The answer can be found in documents filed with the Federal Court in November 2021:
“The Proceedings concern the charging of advice fees by the Advice Licensees to the accounts of thousands of deceased customers for financial advice services that were not provided to the customer due to death.”
You read that correctly. Due to death. Also, it wasn’t that a person had passed and the bank didn’t know. They charged fees for financial advice, despite being notified of the death of the customer. These were fees for services including: “meeting with the customer to conduct a review of their objectives, financial situation and needs.” While we know these meetings didn’t happen, the fees continued to be deducted from the client’s account.
What makes this situation more worrying is that this wasn’t an old process or system that failed them. In fact, once notification of death was received, the accounts of that customer were frozen and fees stopped being paid to advisors. This was until early 2013 when an adviser raised a complaint that they were not receiving fees from a client, who they understood had died. Initially, a Senior Product Manager sought legal advice on if continuing to charge fees was acceptable.
You read correctly again.
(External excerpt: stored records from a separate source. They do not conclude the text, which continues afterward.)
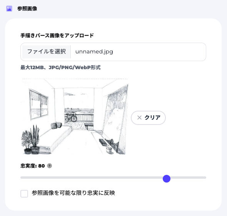Click the slider track left of the handle
Screen dimensions: 227x216
click(92, 178)
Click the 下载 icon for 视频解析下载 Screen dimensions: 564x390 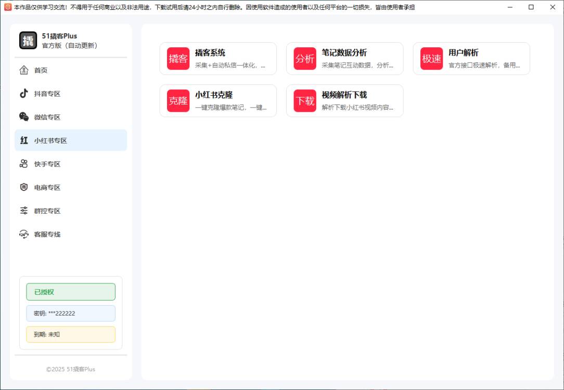[305, 100]
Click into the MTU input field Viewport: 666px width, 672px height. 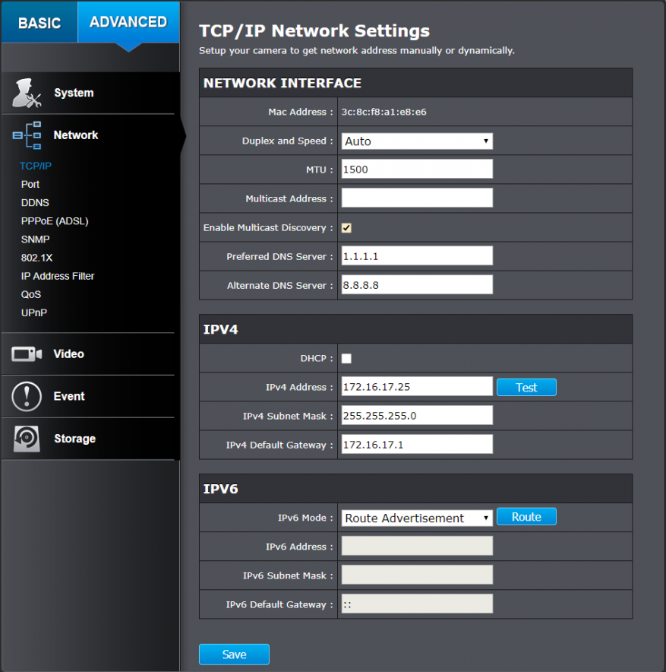[417, 170]
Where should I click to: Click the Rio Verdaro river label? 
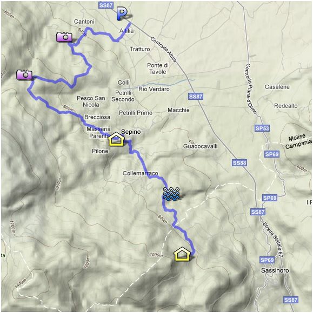click(x=154, y=89)
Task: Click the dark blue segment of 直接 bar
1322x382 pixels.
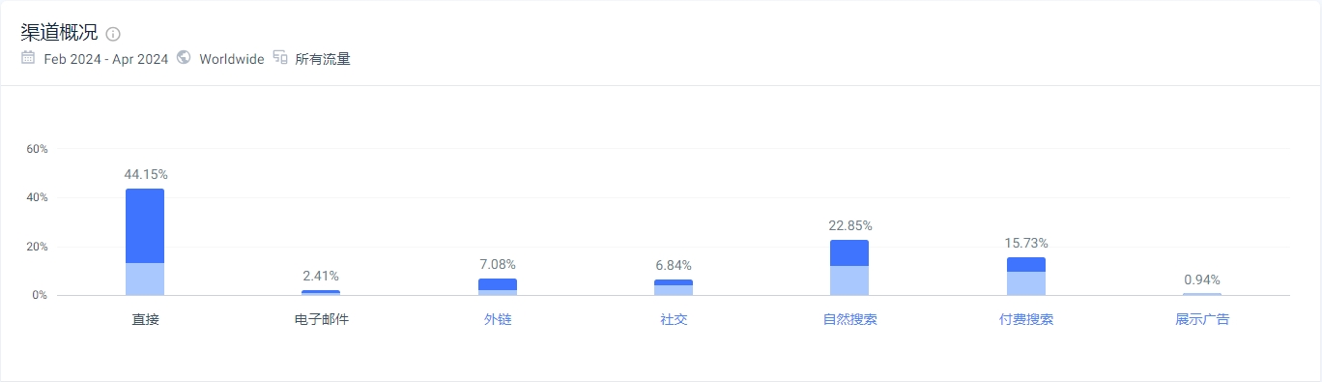Action: coord(145,225)
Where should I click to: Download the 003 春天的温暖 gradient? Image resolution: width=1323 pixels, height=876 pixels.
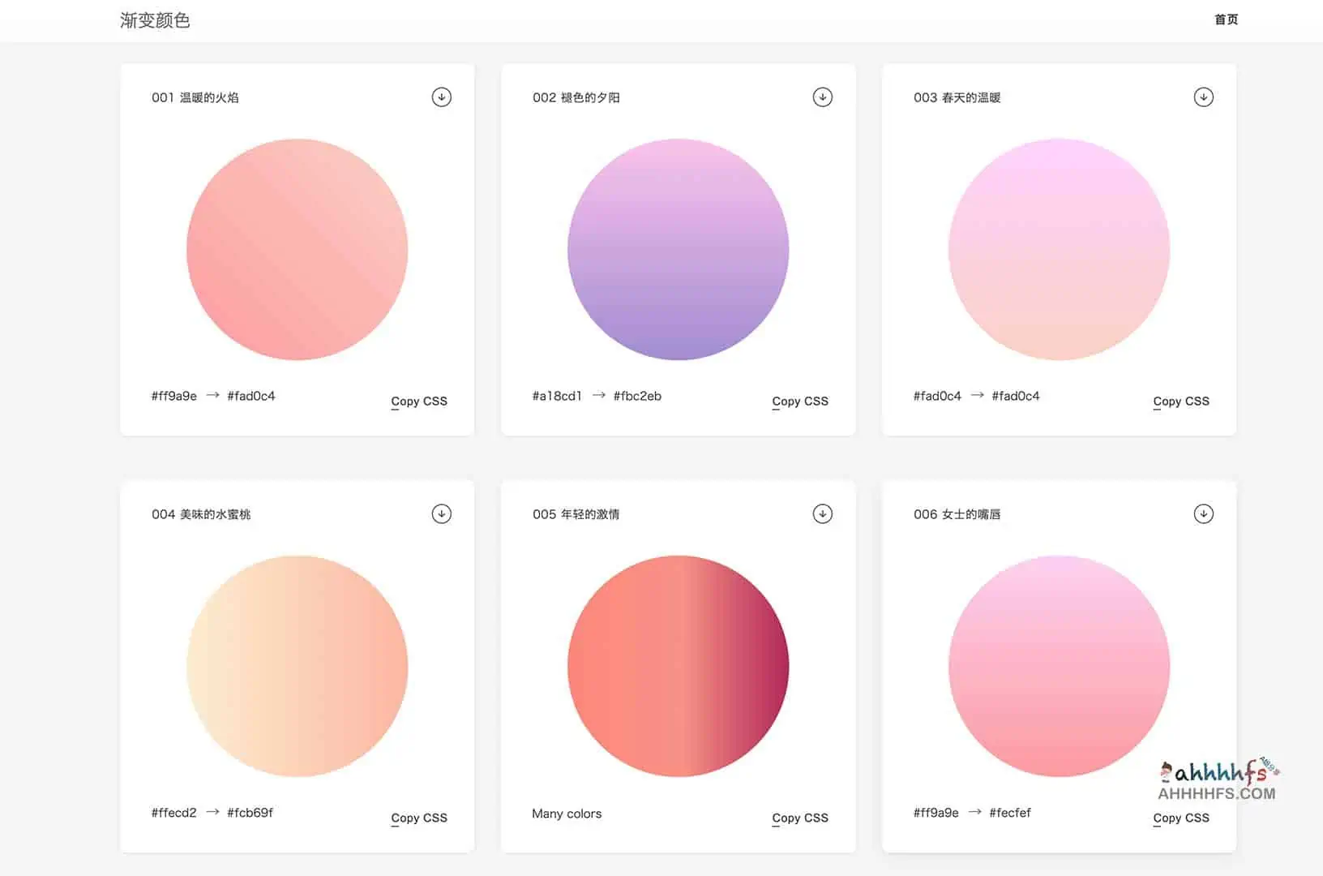(1203, 97)
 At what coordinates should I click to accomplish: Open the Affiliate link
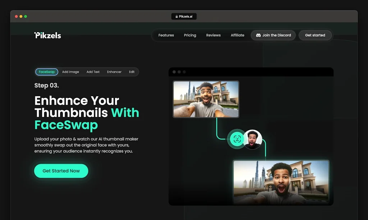(x=238, y=35)
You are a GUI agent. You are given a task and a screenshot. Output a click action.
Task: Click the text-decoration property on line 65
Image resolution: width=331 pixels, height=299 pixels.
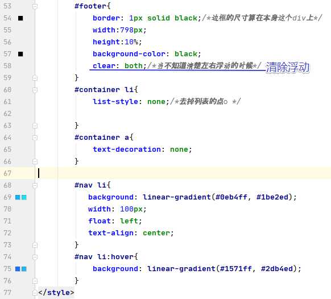pyautogui.click(x=127, y=150)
First a financial adviser, then a senior manager, both thought it was worth questioning why we would stop charging people for financial advice just because they died. While this senior manager sought legal advice on something you might think ethically obvious, fortunately, the advice seems to have confirmed that charging of fees should desist once a customer was deceased.
During the next few months, numerous emails were sent and meetings took place between managers and lawyers discussing the topic. These included discussions at the revenue losses faced by the business, the level of risk they were willing to accept and the opportunity for advisers to support the estate of customers after their death. Despite the conversations and clear ethical questions, the charging of fees continued.
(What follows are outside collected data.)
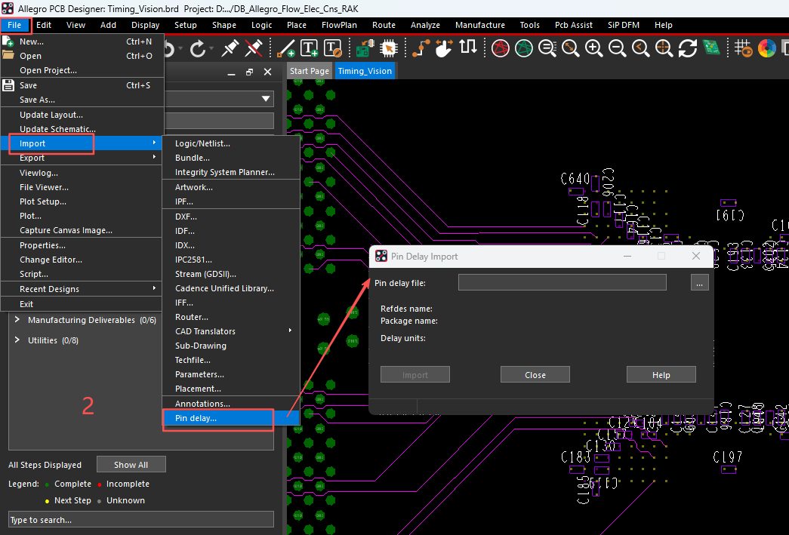This screenshot has height=535, width=789.
Task: Open the workflow panel dropdown arrow
Action: (266, 99)
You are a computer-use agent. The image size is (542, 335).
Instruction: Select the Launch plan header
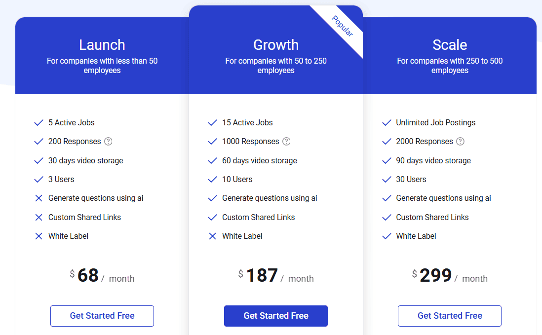102,45
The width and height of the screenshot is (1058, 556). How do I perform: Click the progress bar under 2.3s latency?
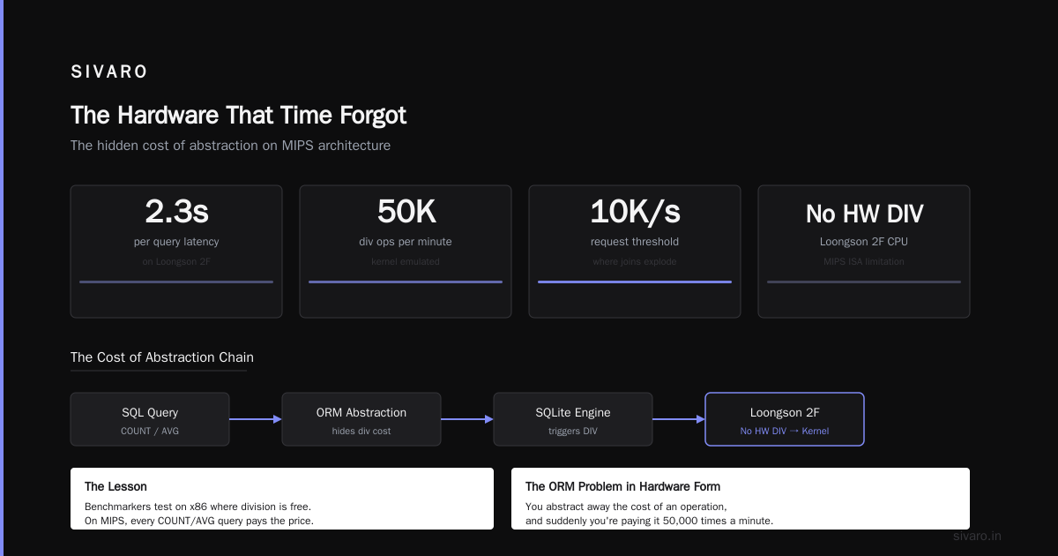tap(176, 282)
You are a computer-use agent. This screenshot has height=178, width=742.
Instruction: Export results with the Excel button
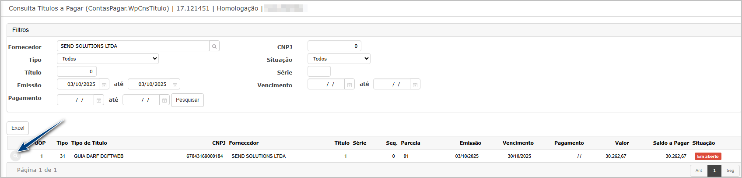[18, 128]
Policies were drafted and distributed across the organisation requiring deceased customers' fees to be turned off unless a new arrangement was entered into with the estate of the deceased. Customers were being recorded as deceased in the system, reports were being generated clearly showing this and these were sent to various people across the organisation informing them of the customer’s status. Despite this, fees were still charged.
Over the next 5 years, the issue was raised and discussed by advisers, lawyers, management and support staff, but fees continued to be charged. There were numerous email trails shared between different project teams and senior management, but the charging of fees continued. In fact, it wasn’t until after the Banking Royal Commission that a specific policy was introduced to address the charging of these fees to deceased customers.
In the wake of these and other revelations across the industry, investment in Risk Management has been escalating. Risk professionals are highly sought after across many industries with organisations needing to find and fix a long list of issues like the one described above. While the addressing of these issues will certainly require many systems and process improvements, the real question remains, the complexity of our world will require more than just updated systems. It will always require people to make good decisions. We need a culture where doing the right thing is prioritised.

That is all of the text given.